Start of DATA FOR ANALYSIS

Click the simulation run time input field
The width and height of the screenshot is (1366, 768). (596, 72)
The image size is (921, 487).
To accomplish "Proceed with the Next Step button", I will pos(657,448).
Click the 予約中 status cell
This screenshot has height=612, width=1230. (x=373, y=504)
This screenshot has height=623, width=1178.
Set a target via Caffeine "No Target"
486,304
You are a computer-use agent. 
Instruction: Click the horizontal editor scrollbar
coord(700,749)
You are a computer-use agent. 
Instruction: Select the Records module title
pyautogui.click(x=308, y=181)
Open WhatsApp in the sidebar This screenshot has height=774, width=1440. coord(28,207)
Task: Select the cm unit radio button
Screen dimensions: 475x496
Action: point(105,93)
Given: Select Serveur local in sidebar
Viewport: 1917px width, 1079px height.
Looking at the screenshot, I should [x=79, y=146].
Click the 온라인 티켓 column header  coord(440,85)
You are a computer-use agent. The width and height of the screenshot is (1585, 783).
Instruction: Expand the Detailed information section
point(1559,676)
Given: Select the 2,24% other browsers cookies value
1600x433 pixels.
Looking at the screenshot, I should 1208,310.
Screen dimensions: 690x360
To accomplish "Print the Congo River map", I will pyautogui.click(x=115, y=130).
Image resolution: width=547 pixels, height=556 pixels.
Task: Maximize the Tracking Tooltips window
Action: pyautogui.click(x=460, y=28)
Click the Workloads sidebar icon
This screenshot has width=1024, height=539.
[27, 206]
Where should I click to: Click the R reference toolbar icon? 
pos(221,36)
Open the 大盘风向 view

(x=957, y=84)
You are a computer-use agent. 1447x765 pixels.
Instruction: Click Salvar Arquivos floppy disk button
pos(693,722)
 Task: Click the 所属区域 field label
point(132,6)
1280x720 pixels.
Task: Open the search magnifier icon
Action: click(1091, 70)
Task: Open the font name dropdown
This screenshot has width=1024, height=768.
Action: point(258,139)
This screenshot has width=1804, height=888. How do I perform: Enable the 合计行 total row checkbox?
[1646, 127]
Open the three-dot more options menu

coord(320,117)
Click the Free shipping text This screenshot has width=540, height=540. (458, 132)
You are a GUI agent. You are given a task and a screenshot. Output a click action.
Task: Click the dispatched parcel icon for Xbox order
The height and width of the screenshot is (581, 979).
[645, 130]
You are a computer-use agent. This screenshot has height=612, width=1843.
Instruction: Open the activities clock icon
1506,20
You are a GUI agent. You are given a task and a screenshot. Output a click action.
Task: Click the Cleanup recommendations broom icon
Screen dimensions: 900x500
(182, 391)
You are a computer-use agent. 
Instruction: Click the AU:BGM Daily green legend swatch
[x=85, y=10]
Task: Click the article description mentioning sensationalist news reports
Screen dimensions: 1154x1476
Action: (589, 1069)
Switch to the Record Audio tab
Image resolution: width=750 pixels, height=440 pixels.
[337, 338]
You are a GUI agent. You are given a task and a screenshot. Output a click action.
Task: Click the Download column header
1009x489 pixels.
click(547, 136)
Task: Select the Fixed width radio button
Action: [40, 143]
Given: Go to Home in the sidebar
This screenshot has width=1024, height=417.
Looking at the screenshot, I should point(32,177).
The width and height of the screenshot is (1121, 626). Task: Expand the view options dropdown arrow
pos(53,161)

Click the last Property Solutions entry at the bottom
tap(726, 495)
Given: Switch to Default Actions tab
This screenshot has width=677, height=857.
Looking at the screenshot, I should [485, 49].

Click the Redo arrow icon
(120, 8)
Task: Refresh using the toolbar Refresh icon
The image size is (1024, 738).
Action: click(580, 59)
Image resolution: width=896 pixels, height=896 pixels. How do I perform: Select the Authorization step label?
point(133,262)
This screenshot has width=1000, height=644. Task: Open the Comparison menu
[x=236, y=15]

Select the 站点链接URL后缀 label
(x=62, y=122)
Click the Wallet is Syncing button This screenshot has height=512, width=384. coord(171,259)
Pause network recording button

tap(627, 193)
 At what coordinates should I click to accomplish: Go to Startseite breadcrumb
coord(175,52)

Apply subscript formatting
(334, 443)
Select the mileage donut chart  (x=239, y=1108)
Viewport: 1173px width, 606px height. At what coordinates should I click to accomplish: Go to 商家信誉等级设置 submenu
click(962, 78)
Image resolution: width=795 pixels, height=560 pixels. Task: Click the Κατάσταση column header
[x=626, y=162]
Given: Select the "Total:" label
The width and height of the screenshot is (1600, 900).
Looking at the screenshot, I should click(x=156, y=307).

End of DATA FOR ANALYSIS

_EXERCISE BRIEF_
Copy every record above exactly as it is.

_RESPONSE FOR THIS EXERCISE_
Click the simulation run time input field
The width and height of the screenshot is (1366, 768). (596, 72)
The image size is (921, 487).
To accomplish "Proceed with the Next Step button", I will pos(657,448).
Click the 予約中 status cell
This screenshot has height=612, width=1230. (x=373, y=504)
This screenshot has height=623, width=1178.
Set a target via Caffeine "No Target"
486,304
You are a computer-use agent. 
Instruction: Click the horizontal editor scrollbar
coord(700,749)
You are a computer-use agent. 
Instruction: Select the Records module title
pyautogui.click(x=308, y=181)
Open WhatsApp in the sidebar This screenshot has height=774, width=1440. coord(28,207)
Task: Select the cm unit radio button
Screen dimensions: 475x496
Action: point(105,93)
Given: Select Serveur local in sidebar
Viewport: 1917px width, 1079px height.
Looking at the screenshot, I should [x=79, y=146].
Click the 온라인 티켓 column header  coord(440,85)
You are a computer-use agent. The width and height of the screenshot is (1585, 783).
Instruction: Expand the Detailed information section
point(1559,676)
Given: Select the 2,24% other browsers cookies value
1600x433 pixels.
Looking at the screenshot, I should 1208,310.
Screen dimensions: 690x360
To accomplish "Print the Congo River map", I will pyautogui.click(x=115, y=130).
Image resolution: width=547 pixels, height=556 pixels.
Task: Maximize the Tracking Tooltips window
Action: pyautogui.click(x=460, y=28)
Click the Workloads sidebar icon
This screenshot has width=1024, height=539.
[27, 206]
Where should I click to: Click the R reference toolbar icon? 
pos(221,36)
Open the 大盘风向 view

(x=957, y=84)
You are a computer-use agent. 1447x765 pixels.
Instruction: Click Salvar Arquivos floppy disk button
pos(693,722)
 Task: Click the 所属区域 field label
point(132,6)
1280x720 pixels.
Task: Open the search magnifier icon
Action: click(1091, 70)
Task: Open the font name dropdown
This screenshot has width=1024, height=768.
Action: point(258,139)
This screenshot has width=1804, height=888. How do I perform: Enable the 合计行 total row checkbox?
[1646, 127]
Open the three-dot more options menu

coord(320,117)
Click the Free shipping text This screenshot has width=540, height=540. (458, 132)
You are a GUI agent. You are given a task and a screenshot. Output a click action.
Task: Click the dispatched parcel icon for Xbox order
The height and width of the screenshot is (581, 979).
[645, 130]
You are a computer-use agent. This screenshot has height=612, width=1843.
Instruction: Open the activities clock icon
1506,20
You are a GUI agent. You are given a task and a screenshot. Output a click action.
Task: Click the Cleanup recommendations broom icon
Screen dimensions: 900x500
(182, 391)
You are a computer-use agent. 
Instruction: Click the AU:BGM Daily green legend swatch
[x=85, y=10]
Task: Click the article description mentioning sensationalist news reports
Screen dimensions: 1154x1476
Action: (589, 1069)
Switch to the Record Audio tab
Image resolution: width=750 pixels, height=440 pixels.
[337, 338]
You are a GUI agent. You are given a task and a screenshot. Output a click action.
Task: Click the Download column header
1009x489 pixels.
click(547, 136)
Task: Select the Fixed width radio button
Action: [40, 143]
Given: Go to Home in the sidebar
This screenshot has width=1024, height=417.
Looking at the screenshot, I should point(32,177).
The width and height of the screenshot is (1121, 626). Task: Expand the view options dropdown arrow
pos(53,161)

Click the last Property Solutions entry at the bottom
tap(726, 495)
Given: Switch to Default Actions tab
This screenshot has width=677, height=857.
Looking at the screenshot, I should [485, 49].

Click the Redo arrow icon
(120, 8)
Task: Refresh using the toolbar Refresh icon
The image size is (1024, 738).
Action: click(580, 59)
Image resolution: width=896 pixels, height=896 pixels. How do I perform: Select the Authorization step label?
point(133,262)
This screenshot has width=1000, height=644. Task: Open the Comparison menu
[x=236, y=15]

Select the 站点链接URL后缀 label
(x=62, y=122)
Click the Wallet is Syncing button This screenshot has height=512, width=384. coord(171,259)
Pause network recording button

tap(627, 193)
 At what coordinates should I click to accomplish: Go to Startseite breadcrumb
coord(175,52)

Apply subscript formatting
(334, 443)
Select the mileage donut chart  (x=239, y=1108)
Viewport: 1173px width, 606px height. At what coordinates should I click to accomplish: Go to 商家信誉等级设置 submenu
click(962, 78)
Image resolution: width=795 pixels, height=560 pixels. Task: Click the Κατάσταση column header
[x=626, y=162]
Given: Select the "Total:" label
The width and height of the screenshot is (1600, 900).
Looking at the screenshot, I should click(x=156, y=307).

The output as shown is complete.